Denormalization is an approach to speeding up read-oriented data retrieval performance in a relational database, where the database administrator selectively adds back specific instances of redundant data after the data structure has been normalized. A denormalized database should not be confused with a database that has never been normalized.
Using normalization in SQL, a database will store different but related types of data in separate logical tables, called relations. When a query combines data from multiple tables into a single result table, it is called a join. The performance of such a join in the face of complex queries is often the occasion for the administrator to explore the denormalization alternative.
Normalization vs. denormalization
Multiple joins in the same query can have a negative impact on performance. As the number of tables spawned by the design increases, the complexity of the joins can create computing overhead that is unacceptable. Joins can be I/O intensive, and related query execution can consume an inordinate amount of time, sometimes even crashing applications.
With database denormalization, data designers stitch together disparate tables. This happens at the expense of a number of data redundancies, but it can be useful for cutting down on the number of joins, and thus speeding operations. The trade-off for the database designer lies in creating database systems that have fewer large tables or more small tables, based on resources and requirements for interactivity of queries. The designer must also weigh this against problems of data redundancy, especially the possibility of increased data inconsistency.

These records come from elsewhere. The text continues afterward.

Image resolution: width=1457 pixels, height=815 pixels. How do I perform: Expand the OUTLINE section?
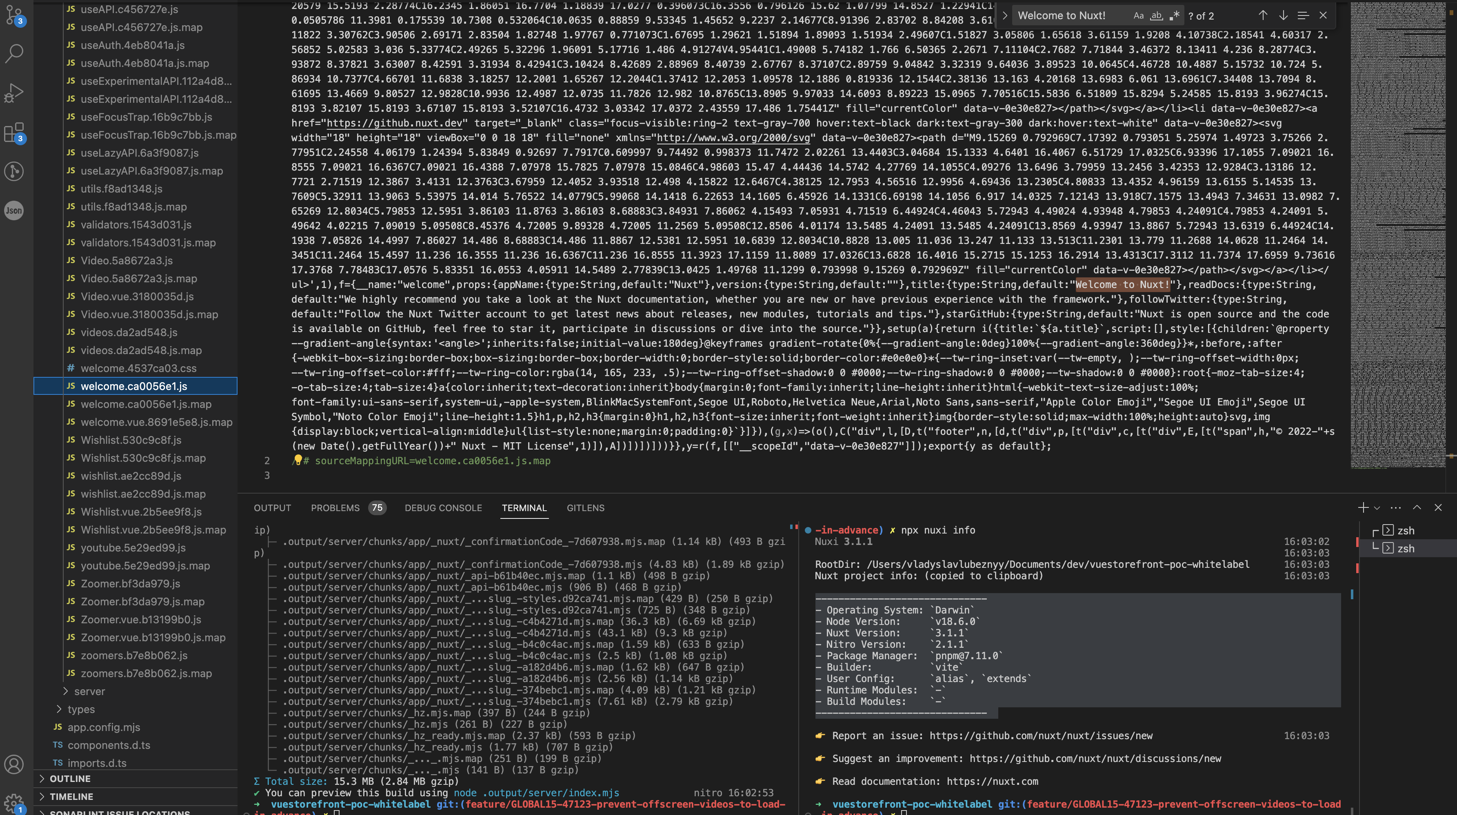pyautogui.click(x=69, y=778)
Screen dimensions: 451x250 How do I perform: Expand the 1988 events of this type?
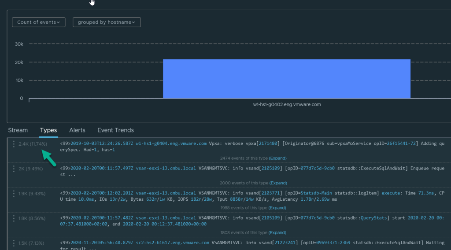coord(277,208)
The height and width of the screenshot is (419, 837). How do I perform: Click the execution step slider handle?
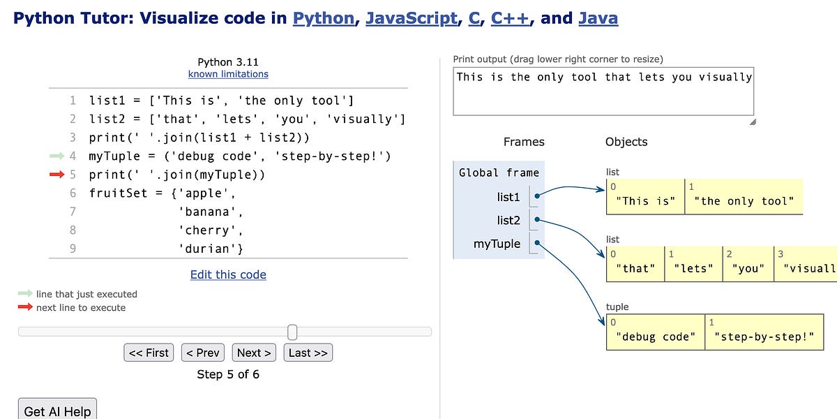[292, 332]
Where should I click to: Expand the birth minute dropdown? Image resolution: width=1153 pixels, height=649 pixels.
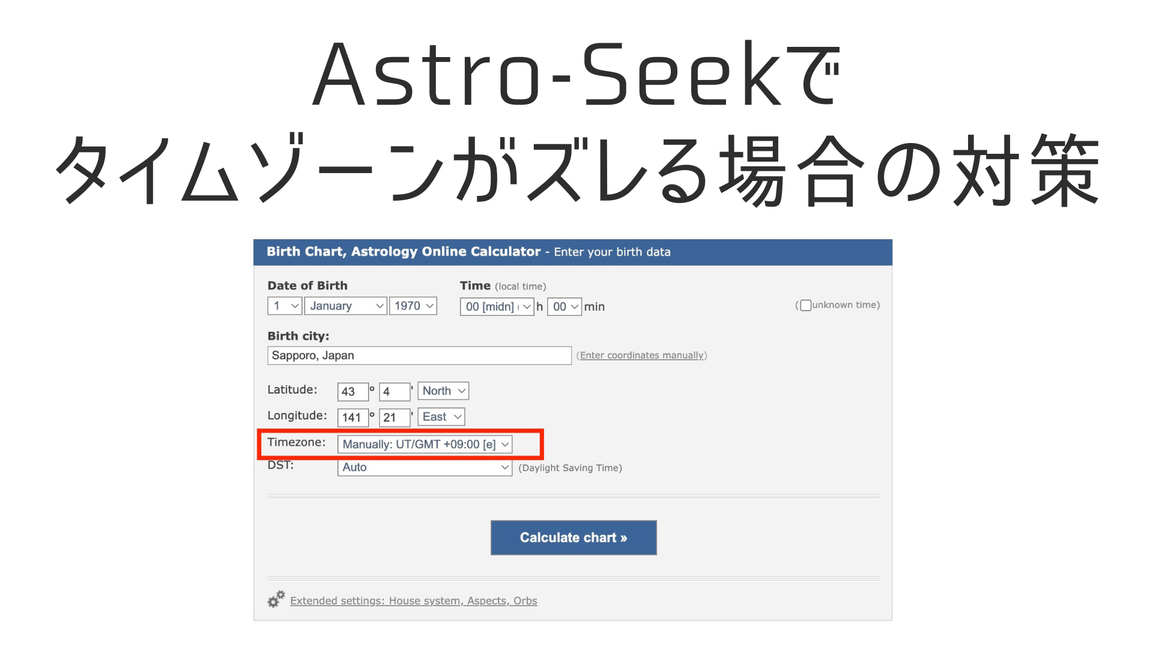(x=564, y=306)
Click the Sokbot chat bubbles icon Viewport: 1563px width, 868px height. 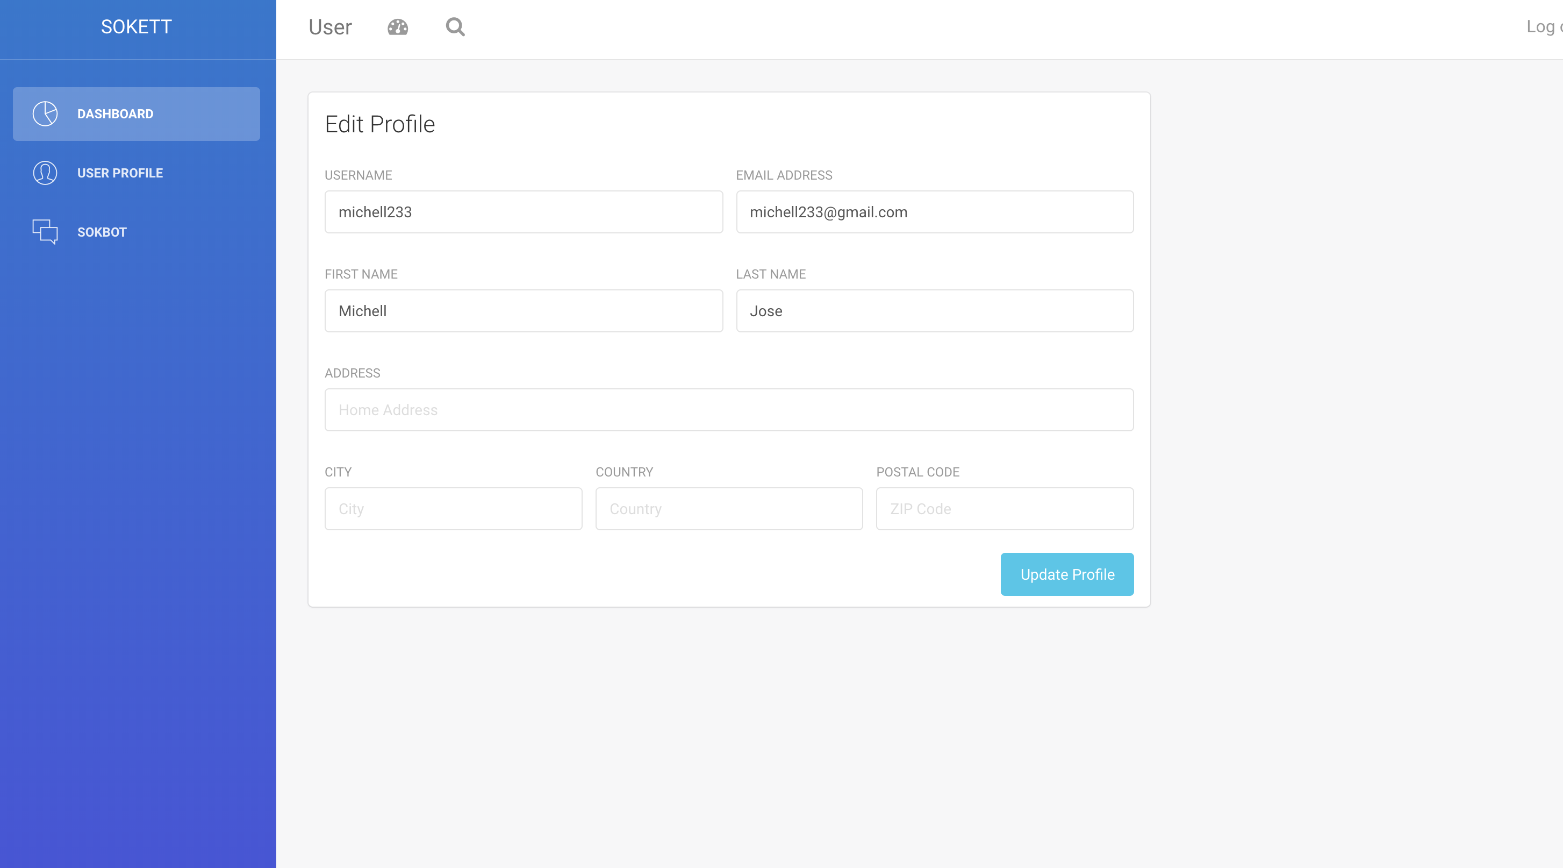[x=45, y=232]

After data has been duplicated, the database designer must take into account how multiple instances of the data will be maintained. One way to denormalize a database is to allow the database management system to store redundant data on disk. This has the added benefit of ensuring the consistency of redundant copies. As disk costs have fallen over the years, such approaches have grown in popularity. Makers of relational databases have enhanced databases to ensure better consistency when denormalization is employed.
Logical data design
One of the approaches to denormalization is to denormalize the actual logical data design. This can quickly lead to inconsistent data. Rules called constraints can be used to specify how redundant copies of information are synchronized, but they increase the complexity of the database design and also run the risk of impacting write performance.
Common cases where denormalization may effectively be used include pre-joined tables that package data for common uses, split tables tailored for specific user groups and combined tables that consolidate one-to-one and one-to-many relationships.
Denormalization in data warehousing and NoSQL
In relational data warehouses, denormalization often plays an important role. This is particularly true in dimensional databases as prescribed by influential data warehouse architect and author Ralph Kimball. His emphasis on dimensional structures that use denormalization is intended to speed query execution, which can be especially important in data warehouses used for business intelligence. Denormalization helps data warehouse administrators ensure more predictable performances.
Examples of denormalization go beyond denormalization in SQL. A type of denormalization also has use outside of relational databases. The technique is often employed in applications based on NoSQL databases, particularly document-oriented NoSQL databases. Such databases often underlie content management architectures for web profile pages that benefit from read-optimizations. The goal of denormalization in this context is to reduce the amount of time needed to assemble pages comprising disparate profile data. In such cases, maintaining data consistency becomes the job of the application, and, in turn, the application developer.